▶ DESCRIPTION OF THE TASK
Reproduce, with no alteration, the span of lines that begins at the line containing "Hyderabadi (25, 372)" and ends at the last line of the records, both ends included, and nothing else.

[Opening LISTED RECORDS section]

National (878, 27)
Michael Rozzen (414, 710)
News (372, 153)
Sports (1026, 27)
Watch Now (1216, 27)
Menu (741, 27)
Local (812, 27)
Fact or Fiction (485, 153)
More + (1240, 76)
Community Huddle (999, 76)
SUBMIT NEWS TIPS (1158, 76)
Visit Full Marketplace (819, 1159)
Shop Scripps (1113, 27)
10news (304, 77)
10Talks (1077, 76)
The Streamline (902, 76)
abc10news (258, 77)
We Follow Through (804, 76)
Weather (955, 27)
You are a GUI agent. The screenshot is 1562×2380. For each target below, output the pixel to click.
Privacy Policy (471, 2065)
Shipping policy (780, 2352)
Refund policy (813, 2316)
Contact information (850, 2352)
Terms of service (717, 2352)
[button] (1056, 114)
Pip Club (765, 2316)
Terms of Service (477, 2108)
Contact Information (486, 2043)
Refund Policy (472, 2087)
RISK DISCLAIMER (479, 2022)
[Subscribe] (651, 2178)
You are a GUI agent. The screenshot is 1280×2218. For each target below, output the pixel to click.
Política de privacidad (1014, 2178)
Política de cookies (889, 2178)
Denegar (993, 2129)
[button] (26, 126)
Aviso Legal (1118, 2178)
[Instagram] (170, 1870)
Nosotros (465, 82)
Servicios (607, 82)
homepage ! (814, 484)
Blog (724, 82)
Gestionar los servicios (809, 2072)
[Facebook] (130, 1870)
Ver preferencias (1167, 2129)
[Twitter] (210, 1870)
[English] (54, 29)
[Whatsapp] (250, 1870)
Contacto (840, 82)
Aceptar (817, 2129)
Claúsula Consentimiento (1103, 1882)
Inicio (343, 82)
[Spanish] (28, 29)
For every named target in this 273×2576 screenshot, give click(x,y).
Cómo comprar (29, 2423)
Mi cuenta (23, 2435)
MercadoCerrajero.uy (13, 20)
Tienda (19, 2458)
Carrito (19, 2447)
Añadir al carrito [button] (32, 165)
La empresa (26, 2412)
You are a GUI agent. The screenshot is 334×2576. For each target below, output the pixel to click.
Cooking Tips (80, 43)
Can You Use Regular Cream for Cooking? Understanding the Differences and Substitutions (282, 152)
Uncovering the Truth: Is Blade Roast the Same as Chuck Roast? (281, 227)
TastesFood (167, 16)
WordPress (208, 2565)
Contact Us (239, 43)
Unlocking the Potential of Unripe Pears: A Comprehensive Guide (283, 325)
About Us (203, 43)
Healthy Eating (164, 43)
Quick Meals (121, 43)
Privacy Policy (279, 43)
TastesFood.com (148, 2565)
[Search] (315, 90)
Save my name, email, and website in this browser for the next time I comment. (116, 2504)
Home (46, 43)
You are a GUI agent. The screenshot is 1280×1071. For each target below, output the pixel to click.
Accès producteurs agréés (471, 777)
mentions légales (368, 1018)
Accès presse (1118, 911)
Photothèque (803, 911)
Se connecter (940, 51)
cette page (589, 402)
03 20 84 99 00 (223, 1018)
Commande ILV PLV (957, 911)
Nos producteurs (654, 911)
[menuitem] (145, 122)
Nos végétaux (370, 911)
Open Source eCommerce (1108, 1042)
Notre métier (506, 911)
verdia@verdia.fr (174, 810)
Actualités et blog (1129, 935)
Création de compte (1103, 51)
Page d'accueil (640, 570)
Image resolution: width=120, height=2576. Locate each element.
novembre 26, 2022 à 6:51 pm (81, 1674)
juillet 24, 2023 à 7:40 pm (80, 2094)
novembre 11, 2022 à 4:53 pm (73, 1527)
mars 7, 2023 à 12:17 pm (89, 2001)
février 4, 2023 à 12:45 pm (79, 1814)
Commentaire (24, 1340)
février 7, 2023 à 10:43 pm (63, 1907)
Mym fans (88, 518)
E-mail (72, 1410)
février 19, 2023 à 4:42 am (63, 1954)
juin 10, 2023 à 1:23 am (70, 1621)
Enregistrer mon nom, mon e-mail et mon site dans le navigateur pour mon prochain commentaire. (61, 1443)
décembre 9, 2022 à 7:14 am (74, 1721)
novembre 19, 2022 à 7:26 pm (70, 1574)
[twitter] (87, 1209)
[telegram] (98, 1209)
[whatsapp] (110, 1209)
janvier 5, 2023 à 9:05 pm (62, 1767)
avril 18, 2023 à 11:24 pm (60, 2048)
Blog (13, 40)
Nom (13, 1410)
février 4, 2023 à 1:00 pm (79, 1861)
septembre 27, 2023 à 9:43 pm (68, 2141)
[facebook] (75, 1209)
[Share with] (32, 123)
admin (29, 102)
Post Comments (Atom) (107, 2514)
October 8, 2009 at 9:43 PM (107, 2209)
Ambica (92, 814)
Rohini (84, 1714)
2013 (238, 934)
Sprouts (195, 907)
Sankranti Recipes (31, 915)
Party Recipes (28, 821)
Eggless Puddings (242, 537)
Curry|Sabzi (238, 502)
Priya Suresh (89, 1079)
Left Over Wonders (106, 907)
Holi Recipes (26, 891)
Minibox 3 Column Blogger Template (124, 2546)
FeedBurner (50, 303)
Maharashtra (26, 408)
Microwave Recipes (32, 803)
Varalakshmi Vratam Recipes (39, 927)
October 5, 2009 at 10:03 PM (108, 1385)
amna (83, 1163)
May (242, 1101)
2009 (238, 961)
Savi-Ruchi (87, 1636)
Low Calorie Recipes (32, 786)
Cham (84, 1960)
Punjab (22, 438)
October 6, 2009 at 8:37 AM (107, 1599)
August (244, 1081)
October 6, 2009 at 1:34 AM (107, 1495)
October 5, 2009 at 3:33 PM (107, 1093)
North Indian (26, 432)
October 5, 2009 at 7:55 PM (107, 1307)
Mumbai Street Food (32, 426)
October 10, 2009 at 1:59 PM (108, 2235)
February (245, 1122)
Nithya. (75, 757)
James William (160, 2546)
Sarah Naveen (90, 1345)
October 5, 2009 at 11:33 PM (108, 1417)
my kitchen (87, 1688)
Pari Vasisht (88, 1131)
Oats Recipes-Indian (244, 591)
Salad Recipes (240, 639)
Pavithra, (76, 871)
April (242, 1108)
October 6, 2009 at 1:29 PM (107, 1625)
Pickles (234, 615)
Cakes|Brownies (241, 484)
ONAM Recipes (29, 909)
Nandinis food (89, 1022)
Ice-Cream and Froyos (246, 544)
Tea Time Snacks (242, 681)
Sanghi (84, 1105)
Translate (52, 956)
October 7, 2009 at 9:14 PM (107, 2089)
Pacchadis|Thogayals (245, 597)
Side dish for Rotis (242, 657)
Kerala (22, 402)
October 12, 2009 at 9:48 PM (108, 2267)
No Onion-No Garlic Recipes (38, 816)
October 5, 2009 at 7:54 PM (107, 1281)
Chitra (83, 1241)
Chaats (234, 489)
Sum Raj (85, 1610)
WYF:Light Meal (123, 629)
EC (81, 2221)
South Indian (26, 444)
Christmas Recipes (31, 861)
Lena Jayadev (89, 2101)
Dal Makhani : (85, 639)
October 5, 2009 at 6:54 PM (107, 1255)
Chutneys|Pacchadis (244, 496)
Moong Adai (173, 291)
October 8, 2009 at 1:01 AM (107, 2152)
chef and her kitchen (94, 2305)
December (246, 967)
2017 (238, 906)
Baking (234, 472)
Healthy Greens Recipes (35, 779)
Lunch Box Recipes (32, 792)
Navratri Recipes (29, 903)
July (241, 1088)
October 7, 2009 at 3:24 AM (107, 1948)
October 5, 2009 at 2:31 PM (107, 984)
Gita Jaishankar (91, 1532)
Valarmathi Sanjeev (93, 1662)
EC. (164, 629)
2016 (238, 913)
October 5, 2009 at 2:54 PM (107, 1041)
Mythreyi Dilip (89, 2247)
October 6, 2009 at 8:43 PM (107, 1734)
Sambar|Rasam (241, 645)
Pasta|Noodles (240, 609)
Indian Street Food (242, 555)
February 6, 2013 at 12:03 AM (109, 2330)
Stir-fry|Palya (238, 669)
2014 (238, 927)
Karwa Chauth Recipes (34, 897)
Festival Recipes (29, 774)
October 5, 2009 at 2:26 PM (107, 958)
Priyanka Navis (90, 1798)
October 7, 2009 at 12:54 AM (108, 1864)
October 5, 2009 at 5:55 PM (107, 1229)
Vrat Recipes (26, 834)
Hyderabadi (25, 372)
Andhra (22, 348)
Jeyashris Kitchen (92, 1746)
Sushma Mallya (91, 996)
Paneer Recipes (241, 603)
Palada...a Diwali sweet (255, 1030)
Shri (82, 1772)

[Closing LISTED RECORDS section]

▶ OUTPUT FOR THIS EXERCISE
Hyderabadi (25, 372)
Andhra (22, 348)
Jeyashris Kitchen (92, 1746)
Sushma Mallya (91, 996)
Paneer Recipes (241, 603)
Palada...a Diwali sweet (255, 1030)
Shri (82, 1772)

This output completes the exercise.